Skradziono mu narzędzia, które sam wcześniej ukradł
O wyjątkowym pechu może mówić 22-latek, który z jednego z miejscowych marketów ukradł warte około 800 zł. elektronarzędzia. Okazało się bowiem, że ukryty w budynku gospodarczym łup kilka dni później został mu skradziony. Na domiar złego ojciec 22-latka, o zaistniałej kradzieży powiadomił policję. Teraz młodemu mężczyźnie za kradzież grozi kara do 5 lat pozbawienia wolności.

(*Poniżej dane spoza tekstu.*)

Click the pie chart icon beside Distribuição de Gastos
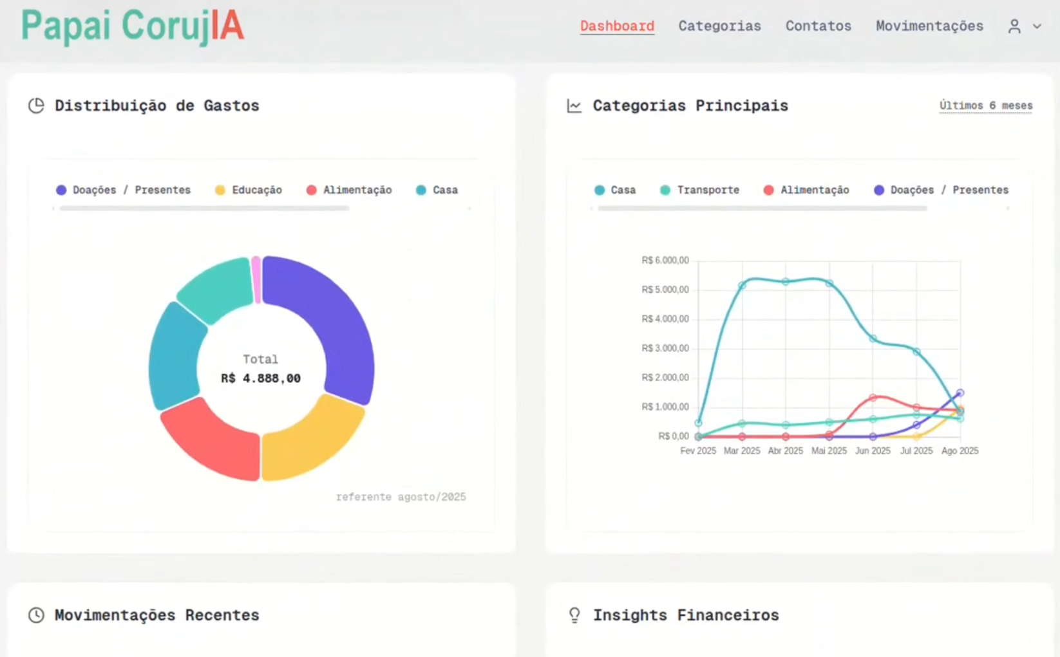Viewport: 1060px width, 657px height. pos(36,106)
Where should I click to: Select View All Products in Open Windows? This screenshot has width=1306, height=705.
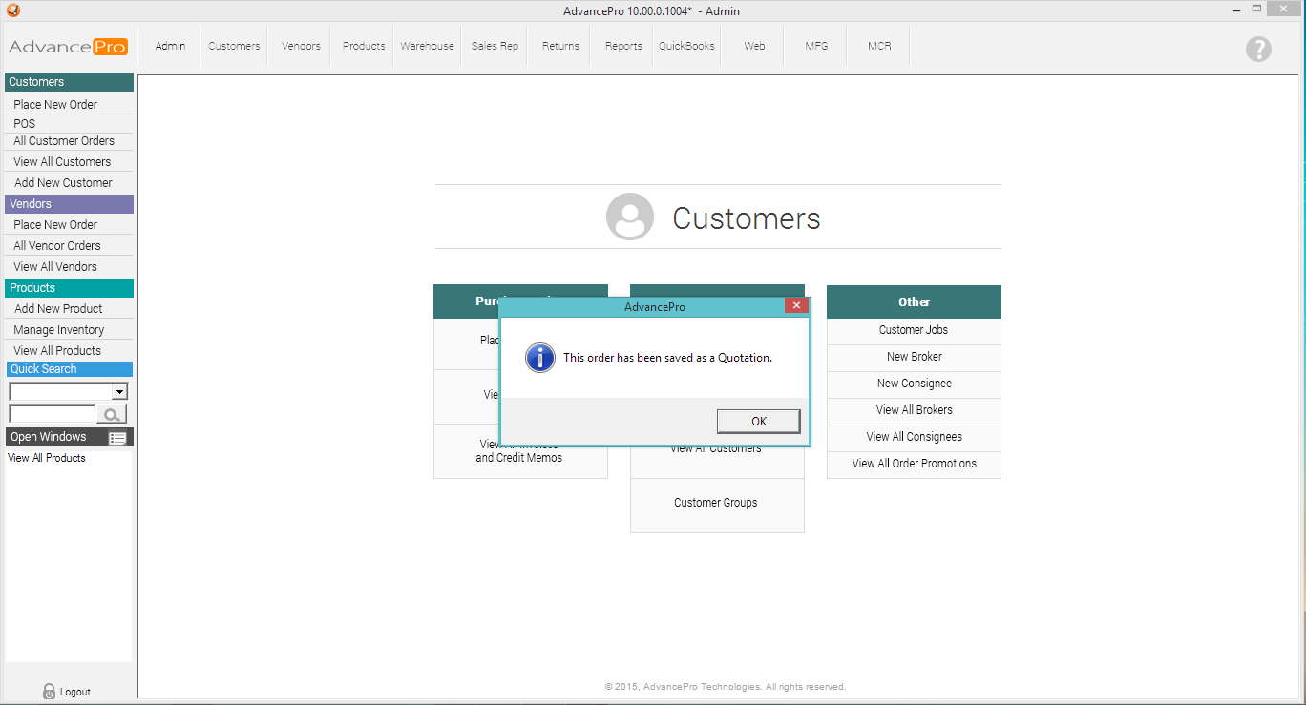[x=47, y=458]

Do zdarzenia doszło na terenie Hrubieszowa w jednym z miejscowych marketów. Skradziono elektronarzędzia o łącznej wartości blisko 800 zł. Zginęła między innymi szlifierka kątowa i wkrętarka.
Jak ustalili hrubieszowscy policjanci, kradzieży dokonał 22-letni mieszkaniec miasta. Sprawa wyszła na jaw po tym, jak na policję przyszedł ojciec 22-latka, który chciał zgłosić kradzież elektronarzędzi z budynku gospodarczego. Jak się okazało, złodziej skradł te same elektronarzędzia, które 22-latek ukradł z marketu. Nieświadomy pochodzenia narzędzi właściciel posesji nie wiedział, że kilka dni temu, jego syn ukradł je ze sklepowych półek.
Zatrzymany przez policjantów 22-latek tłumaczył mundurowym, że narzędzia były mu potrzebne w domu, żeby czasem coś przyciąć i wkręcić. Teraz młody mężczyzna będzie musiał liczyć sie z odpowiedzialnością karną za kradzież, za co grozi kara do 5 lat pozbawienia wolności.
Policjanci w dalszym ciagu poszukują drugiego sprawcy kradzieży.